McBride v. Stewart CA2/5
Filed 1/8/15 McBride v. Stewart CA2/5 NOT TO BE PUBLISHED IN THE OFFICIAL REPORTS California Rules of Court, rule 8.1115(a), prohibits courts and parties from citing or relying on opinions not certified for publication or ordered published, except as specified by rule 8.1115(b). This opinion has not been certified for publication or ordered published for purposes of rule 8.1115.
IN THE COURT OF APPEAL OF THE STATE OF CALIFORNIA
SECOND APPELLATE DISTRICT
DIVISION FIVE
ANA McBRIDE, B249439
Plaintiff and Appellant, (Los Angeles County Super. Ct. No. BC474777) v.
GIRLEE STEWART,
Defendant and Respondent.
APPEAL from a judgment of the Superior Court of Los Angeles County. Roy L. Paul, Judge. Affirmed. Ana McBride, in pro per., for Plaintiff and Appellant. Marc S. Duvernay for Defendant and Respondent.

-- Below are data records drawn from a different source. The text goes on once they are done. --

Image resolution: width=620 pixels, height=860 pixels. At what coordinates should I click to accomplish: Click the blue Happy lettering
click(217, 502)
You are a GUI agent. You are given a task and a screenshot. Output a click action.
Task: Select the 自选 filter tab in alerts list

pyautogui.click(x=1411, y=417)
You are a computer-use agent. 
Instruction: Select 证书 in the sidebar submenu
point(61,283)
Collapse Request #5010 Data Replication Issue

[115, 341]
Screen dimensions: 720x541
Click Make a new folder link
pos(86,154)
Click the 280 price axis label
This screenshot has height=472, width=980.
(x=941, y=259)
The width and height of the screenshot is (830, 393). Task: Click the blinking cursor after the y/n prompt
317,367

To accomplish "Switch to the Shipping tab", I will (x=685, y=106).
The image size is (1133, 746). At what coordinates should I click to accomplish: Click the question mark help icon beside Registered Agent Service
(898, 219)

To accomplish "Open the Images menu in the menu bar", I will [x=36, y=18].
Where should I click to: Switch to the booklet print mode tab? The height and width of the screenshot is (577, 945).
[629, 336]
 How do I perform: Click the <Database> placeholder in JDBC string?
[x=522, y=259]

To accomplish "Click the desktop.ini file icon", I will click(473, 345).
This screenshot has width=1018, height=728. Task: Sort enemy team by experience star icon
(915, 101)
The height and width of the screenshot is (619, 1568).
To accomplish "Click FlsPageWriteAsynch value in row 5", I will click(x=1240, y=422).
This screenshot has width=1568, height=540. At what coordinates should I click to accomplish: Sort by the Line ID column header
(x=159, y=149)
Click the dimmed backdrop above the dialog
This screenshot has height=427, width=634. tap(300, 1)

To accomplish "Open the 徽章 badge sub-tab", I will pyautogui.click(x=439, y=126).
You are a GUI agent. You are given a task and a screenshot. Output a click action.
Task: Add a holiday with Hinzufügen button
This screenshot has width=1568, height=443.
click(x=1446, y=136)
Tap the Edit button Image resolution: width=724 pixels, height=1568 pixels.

Plaintiff Ana McBride filed suit against Girlee Stewart, individually and as the administrator of the Estate of Brenda Pillors (the Estate) to establish her rights in certain real property owned by Ms. Pillors at the time of her death in 2005. The trial court granted the Estate’s demurrer to the complaint, ruling that plaintiff’s action was time- barred. We conclude the complaint fails to state a cause of action upon which relief could be granted, and so affirm the judgment.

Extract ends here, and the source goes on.